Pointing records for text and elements
═══

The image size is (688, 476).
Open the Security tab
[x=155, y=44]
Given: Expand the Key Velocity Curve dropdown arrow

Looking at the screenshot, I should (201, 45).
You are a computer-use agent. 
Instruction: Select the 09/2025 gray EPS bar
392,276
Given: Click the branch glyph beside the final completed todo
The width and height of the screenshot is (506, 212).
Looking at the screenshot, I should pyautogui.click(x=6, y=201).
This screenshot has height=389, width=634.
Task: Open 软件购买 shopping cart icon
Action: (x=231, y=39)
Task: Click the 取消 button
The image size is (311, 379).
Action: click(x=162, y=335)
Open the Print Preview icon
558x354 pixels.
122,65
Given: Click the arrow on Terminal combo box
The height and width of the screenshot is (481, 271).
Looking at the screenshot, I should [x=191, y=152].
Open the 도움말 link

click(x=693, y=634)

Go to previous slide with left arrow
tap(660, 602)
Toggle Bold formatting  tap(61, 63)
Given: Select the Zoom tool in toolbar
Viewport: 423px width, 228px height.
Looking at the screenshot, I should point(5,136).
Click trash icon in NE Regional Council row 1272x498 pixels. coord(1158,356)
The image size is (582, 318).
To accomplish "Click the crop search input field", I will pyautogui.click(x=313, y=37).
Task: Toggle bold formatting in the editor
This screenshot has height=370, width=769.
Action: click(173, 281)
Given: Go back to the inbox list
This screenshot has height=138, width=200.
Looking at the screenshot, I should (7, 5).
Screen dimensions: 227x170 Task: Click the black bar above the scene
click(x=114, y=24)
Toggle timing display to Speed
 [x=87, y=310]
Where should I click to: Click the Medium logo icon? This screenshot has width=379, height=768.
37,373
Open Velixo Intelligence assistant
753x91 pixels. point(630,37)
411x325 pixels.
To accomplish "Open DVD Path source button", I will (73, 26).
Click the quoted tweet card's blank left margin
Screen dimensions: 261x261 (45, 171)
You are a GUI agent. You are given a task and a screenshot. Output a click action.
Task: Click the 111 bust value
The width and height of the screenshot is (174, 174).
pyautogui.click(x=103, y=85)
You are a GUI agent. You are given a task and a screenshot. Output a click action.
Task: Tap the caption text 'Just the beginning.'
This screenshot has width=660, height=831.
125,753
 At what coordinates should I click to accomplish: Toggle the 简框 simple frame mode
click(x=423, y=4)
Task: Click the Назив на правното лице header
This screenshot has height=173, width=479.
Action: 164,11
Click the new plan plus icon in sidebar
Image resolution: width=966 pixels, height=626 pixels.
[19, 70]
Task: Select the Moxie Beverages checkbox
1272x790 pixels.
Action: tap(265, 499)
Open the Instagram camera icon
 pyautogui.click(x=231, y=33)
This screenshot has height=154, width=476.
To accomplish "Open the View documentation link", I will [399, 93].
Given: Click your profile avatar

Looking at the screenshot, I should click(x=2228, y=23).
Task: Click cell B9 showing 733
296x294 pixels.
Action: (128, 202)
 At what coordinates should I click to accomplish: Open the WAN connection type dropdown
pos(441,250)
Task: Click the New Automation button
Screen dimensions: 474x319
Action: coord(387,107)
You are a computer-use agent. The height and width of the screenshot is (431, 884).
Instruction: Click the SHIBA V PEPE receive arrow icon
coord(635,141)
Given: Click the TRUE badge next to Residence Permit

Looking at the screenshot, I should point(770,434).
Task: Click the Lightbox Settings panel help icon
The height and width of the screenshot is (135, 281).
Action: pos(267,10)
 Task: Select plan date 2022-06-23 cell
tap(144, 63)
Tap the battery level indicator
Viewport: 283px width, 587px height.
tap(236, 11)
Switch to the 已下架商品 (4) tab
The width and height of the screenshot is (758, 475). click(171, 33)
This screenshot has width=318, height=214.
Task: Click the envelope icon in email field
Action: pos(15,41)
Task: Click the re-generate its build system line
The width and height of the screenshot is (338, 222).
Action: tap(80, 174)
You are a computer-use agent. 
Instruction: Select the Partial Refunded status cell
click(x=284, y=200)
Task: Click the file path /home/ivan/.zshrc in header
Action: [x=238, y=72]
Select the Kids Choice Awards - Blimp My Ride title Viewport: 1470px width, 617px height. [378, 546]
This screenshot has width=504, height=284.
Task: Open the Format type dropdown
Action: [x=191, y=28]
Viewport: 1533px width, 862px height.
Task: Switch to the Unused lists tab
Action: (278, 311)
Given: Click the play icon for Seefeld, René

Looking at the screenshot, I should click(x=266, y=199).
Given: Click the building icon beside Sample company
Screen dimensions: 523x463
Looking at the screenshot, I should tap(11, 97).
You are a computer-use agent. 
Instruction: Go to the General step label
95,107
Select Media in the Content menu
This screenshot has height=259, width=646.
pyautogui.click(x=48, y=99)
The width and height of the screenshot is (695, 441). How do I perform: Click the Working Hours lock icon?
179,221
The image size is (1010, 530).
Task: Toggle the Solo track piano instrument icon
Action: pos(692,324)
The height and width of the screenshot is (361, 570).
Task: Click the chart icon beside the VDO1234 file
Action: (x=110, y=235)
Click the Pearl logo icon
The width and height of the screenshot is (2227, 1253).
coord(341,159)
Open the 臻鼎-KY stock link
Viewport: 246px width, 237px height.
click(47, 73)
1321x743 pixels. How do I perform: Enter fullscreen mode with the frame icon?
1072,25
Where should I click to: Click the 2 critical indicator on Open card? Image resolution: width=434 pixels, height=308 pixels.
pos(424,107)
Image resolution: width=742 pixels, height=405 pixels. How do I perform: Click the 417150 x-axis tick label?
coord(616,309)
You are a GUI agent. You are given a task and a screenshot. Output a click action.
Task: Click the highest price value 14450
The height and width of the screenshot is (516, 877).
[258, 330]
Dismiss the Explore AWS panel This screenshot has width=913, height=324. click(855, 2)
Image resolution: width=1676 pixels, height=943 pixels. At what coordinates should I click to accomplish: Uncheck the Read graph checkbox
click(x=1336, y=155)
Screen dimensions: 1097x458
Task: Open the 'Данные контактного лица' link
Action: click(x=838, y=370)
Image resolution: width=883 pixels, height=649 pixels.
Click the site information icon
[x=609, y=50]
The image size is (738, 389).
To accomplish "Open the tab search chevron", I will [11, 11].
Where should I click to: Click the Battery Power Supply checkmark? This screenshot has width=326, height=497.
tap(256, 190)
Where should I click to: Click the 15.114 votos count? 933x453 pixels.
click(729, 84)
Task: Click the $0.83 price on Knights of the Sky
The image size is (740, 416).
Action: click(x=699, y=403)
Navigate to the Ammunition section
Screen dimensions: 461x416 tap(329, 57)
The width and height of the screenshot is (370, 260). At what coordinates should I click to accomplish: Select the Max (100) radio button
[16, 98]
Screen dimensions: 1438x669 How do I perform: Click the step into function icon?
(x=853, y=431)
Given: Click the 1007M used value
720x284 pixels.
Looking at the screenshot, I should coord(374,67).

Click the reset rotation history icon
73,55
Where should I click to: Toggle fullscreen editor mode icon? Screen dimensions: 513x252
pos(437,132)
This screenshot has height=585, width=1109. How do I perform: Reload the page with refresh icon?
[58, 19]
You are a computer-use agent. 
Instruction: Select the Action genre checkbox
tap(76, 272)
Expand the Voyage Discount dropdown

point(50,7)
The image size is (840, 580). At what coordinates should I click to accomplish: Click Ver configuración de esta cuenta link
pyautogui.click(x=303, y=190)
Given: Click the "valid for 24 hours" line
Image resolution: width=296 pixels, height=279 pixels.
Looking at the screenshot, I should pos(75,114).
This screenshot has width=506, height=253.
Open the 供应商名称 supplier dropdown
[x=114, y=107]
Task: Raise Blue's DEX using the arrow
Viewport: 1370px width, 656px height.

═══

REQUIREMENTS
Put every line of the items above into a numbered list, leaving out the blank lines.

THE ANSWER
1. The image size is (688, 476).
2. Open the Security tab
3. [x=155, y=44]
4. Given: Expand the Key Velocity Curve dropdown arrow
5. Looking at the screenshot, I should (201, 45).
6. You are a computer-use agent. 
7. Instruction: Select the 09/2025 gray EPS bar
8. 392,276
9. Given: Click the branch glyph beside the final completed todo
10. The width and height of the screenshot is (506, 212).
11. Looking at the screenshot, I should pyautogui.click(x=6, y=201).
12. This screenshot has height=389, width=634.
13. Task: Open 软件购买 shopping cart icon
14. Action: (x=231, y=39)
15. Task: Click the 取消 button
16. The image size is (311, 379).
17. Action: click(x=162, y=335)
18. Open the Print Preview icon
19. 558x354 pixels.
20. 122,65
21. Given: Click the arrow on Terminal combo box
22. The height and width of the screenshot is (481, 271).
23. Looking at the screenshot, I should [x=191, y=152].
24. Open the 도움말 link
25. click(x=693, y=634)
26. Go to previous slide with left arrow
27. tap(660, 602)
28. Toggle Bold formatting  tap(61, 63)
29. Given: Select the Zoom tool in toolbar
30. Viewport: 423px width, 228px height.
31. Looking at the screenshot, I should point(5,136).
32. Click trash icon in NE Regional Council row 1272x498 pixels. coord(1158,356)
33. The image size is (582, 318).
34. To accomplish "Click the crop search input field", I will pyautogui.click(x=313, y=37).
35. Task: Toggle bold formatting in the editor
36. This screenshot has height=370, width=769.
37. Action: click(173, 281)
38. Given: Go back to the inbox list
39. This screenshot has height=138, width=200.
40. Looking at the screenshot, I should (7, 5).
41. Screen dimensions: 227x170 Task: Click the black bar above the scene
42. click(x=114, y=24)
43. Toggle timing display to Speed
44.  [x=87, y=310]
45. Where should I click to: Click the Medium logo icon? This screenshot has width=379, height=768.
46. 37,373
47. Open Velixo Intelligence assistant
48. 753x91 pixels. point(630,37)
49. 411x325 pixels.
50. To accomplish "Open DVD Path source button", I will (73, 26).
51. Click the quoted tweet card's blank left margin
52. Screen dimensions: 261x261 (45, 171)
53. You are a GUI agent. You are given a task and a screenshot. Output a click action.
54. Task: Click the 111 bust value
55. The width and height of the screenshot is (174, 174).
56. pyautogui.click(x=103, y=85)
57. You are a GUI agent. You are given a task and a screenshot. Output a click action.
58. Task: Tap the caption text 'Just the beginning.'
59. This screenshot has width=660, height=831.
60. 125,753
61.  At what coordinates should I click to accomplish: Toggle the 简框 simple frame mode
62. click(x=423, y=4)
63. Task: Click the Назив на правното лице header
64. This screenshot has height=173, width=479.
65. Action: 164,11
66. Click the new plan plus icon in sidebar
67. Image resolution: width=966 pixels, height=626 pixels.
68. [19, 70]
69. Task: Select the Moxie Beverages checkbox
70. 1272x790 pixels.
71. Action: tap(265, 499)
72. Open the Instagram camera icon
73.  pyautogui.click(x=231, y=33)
74. This screenshot has height=154, width=476.
75. To accomplish "Open the View documentation link", I will [399, 93].
76. Given: Click your profile avatar
77. Looking at the screenshot, I should click(x=2228, y=23).
78. Task: Click cell B9 showing 733
79. 296x294 pixels.
80. Action: (128, 202)
81.  At what coordinates should I click to accomplish: Open the WAN connection type dropdown
82. pos(441,250)
83. Task: Click the New Automation button
84. Screen dimensions: 474x319
85. Action: coord(387,107)
86. You are a computer-use agent. The height and width of the screenshot is (431, 884).
87. Instruction: Click the SHIBA V PEPE receive arrow icon
88. coord(635,141)
89. Given: Click the TRUE badge next to Residence Permit
90. Looking at the screenshot, I should point(770,434).
91. Task: Click the Lightbox Settings panel help icon
92. The height and width of the screenshot is (135, 281).
93. Action: pos(267,10)
94.  Task: Select plan date 2022-06-23 cell
95. tap(144, 63)
96. Tap the battery level indicator
97. Viewport: 283px width, 587px height.
98. tap(236, 11)
99. Switch to the 已下架商品 (4) tab
100. The width and height of the screenshot is (758, 475). click(171, 33)
101. This screenshot has width=318, height=214.
102. Task: Click the envelope icon in email field
103. Action: pos(15,41)
104. Task: Click the re-generate its build system line
105. The width and height of the screenshot is (338, 222).
106. Action: tap(80, 174)
107. You are a computer-use agent. 
108. Instruction: Select the Partial Refunded status cell
109. click(x=284, y=200)
110. Task: Click the file path /home/ivan/.zshrc in header
111. Action: [x=238, y=72]
112. Select the Kids Choice Awards - Blimp My Ride title Viewport: 1470px width, 617px height. [378, 546]
113. This screenshot has width=504, height=284.
114. Task: Open the Format type dropdown
115. Action: [x=191, y=28]
116. Viewport: 1533px width, 862px height.
117. Task: Switch to the Unused lists tab
118. Action: (278, 311)
119. Given: Click the play icon for Seefeld, René
120. Looking at the screenshot, I should click(x=266, y=199).
121. Given: Click the building icon beside Sample company
122. Screen dimensions: 523x463
123. Looking at the screenshot, I should tap(11, 97).
124. You are a computer-use agent. 
125. Instruction: Go to the General step label
126. 95,107
127. Select Media in the Content menu
128. This screenshot has height=259, width=646.
129. pyautogui.click(x=48, y=99)
130. The width and height of the screenshot is (695, 441). How do I perform: Click the Working Hours lock icon?
131. 179,221
132. The image size is (1010, 530).
133. Task: Toggle the Solo track piano instrument icon
134. Action: pos(692,324)
135. The height and width of the screenshot is (361, 570).
136. Task: Click the chart icon beside the VDO1234 file
137. Action: (x=110, y=235)
138. Click the Pearl logo icon
139. The width and height of the screenshot is (2227, 1253).
140. coord(341,159)
141. Open the 臻鼎-KY stock link
142. Viewport: 246px width, 237px height.
143. click(47, 73)
144. 1321x743 pixels. How do I perform: Enter fullscreen mode with the frame icon?
145. 1072,25
146. Where should I click to: Click the 2 critical indicator on Open card? Image resolution: width=434 pixels, height=308 pixels.
147. pos(424,107)
148. Image resolution: width=742 pixels, height=405 pixels. How do I perform: Click the 417150 x-axis tick label?
149. coord(616,309)
150. You are a GUI agent. You are given a task and a screenshot. Output a click action.
151. Task: Click the highest price value 14450
152. The height and width of the screenshot is (516, 877).
153. [258, 330]
154. Dismiss the Explore AWS panel This screenshot has width=913, height=324. click(855, 2)
155. Image resolution: width=1676 pixels, height=943 pixels. At what coordinates should I click to accomplish: Uncheck the Read graph checkbox
156. click(x=1336, y=155)
157. Screen dimensions: 1097x458
158. Task: Open the 'Данные контактного лица' link
159. Action: click(x=838, y=370)
160. Image resolution: width=883 pixels, height=649 pixels.
161. Click the site information icon
162. [x=609, y=50]
163. The image size is (738, 389).
164. To accomplish "Open the tab search chevron", I will [11, 11].
165. Where should I click to: Click the Battery Power Supply checkmark? This screenshot has width=326, height=497.
166. tap(256, 190)
167. Where should I click to: Click the 15.114 votos count? 933x453 pixels.
168. click(729, 84)
169. Task: Click the $0.83 price on Knights of the Sky
170. The image size is (740, 416).
171. Action: click(x=699, y=403)
172. Navigate to the Ammunition section
173. Screen dimensions: 461x416 tap(329, 57)
174. The width and height of the screenshot is (370, 260). At what coordinates should I click to accomplish: Select the Max (100) radio button
175. [16, 98]
176. Screen dimensions: 1438x669 How do I perform: Click the step into function icon?
177. (x=853, y=431)
178. Given: Click the 1007M used value
179. 720x284 pixels.
180. Looking at the screenshot, I should coord(374,67).
181. Click the reset rotation history icon
182. 73,55
183. Where should I click to: Toggle fullscreen editor mode icon? Screen dimensions: 513x252
184. pos(437,132)
185. This screenshot has height=585, width=1109. How do I perform: Reload the page with refresh icon?
186. [58, 19]
187. You are a computer-use agent. 
188. Instruction: Select the Action genre checkbox
189. tap(76, 272)
190. Expand the Voyage Discount dropdown
191. point(50,7)
192. The image size is (840, 580). At what coordinates should I click to accomplish: Click Ver configuración de esta cuenta link
193. pyautogui.click(x=303, y=190)
194. Given: Click the "valid for 24 hours" line
195. Image resolution: width=296 pixels, height=279 pixels.
196. Looking at the screenshot, I should pos(75,114).
197. This screenshot has width=506, height=253.
198. Open the 供应商名称 supplier dropdown
199. [x=114, y=107]
200. Task: Raise Blue's DEX using the arrow
201. Viewport: 1370px width, 656px height.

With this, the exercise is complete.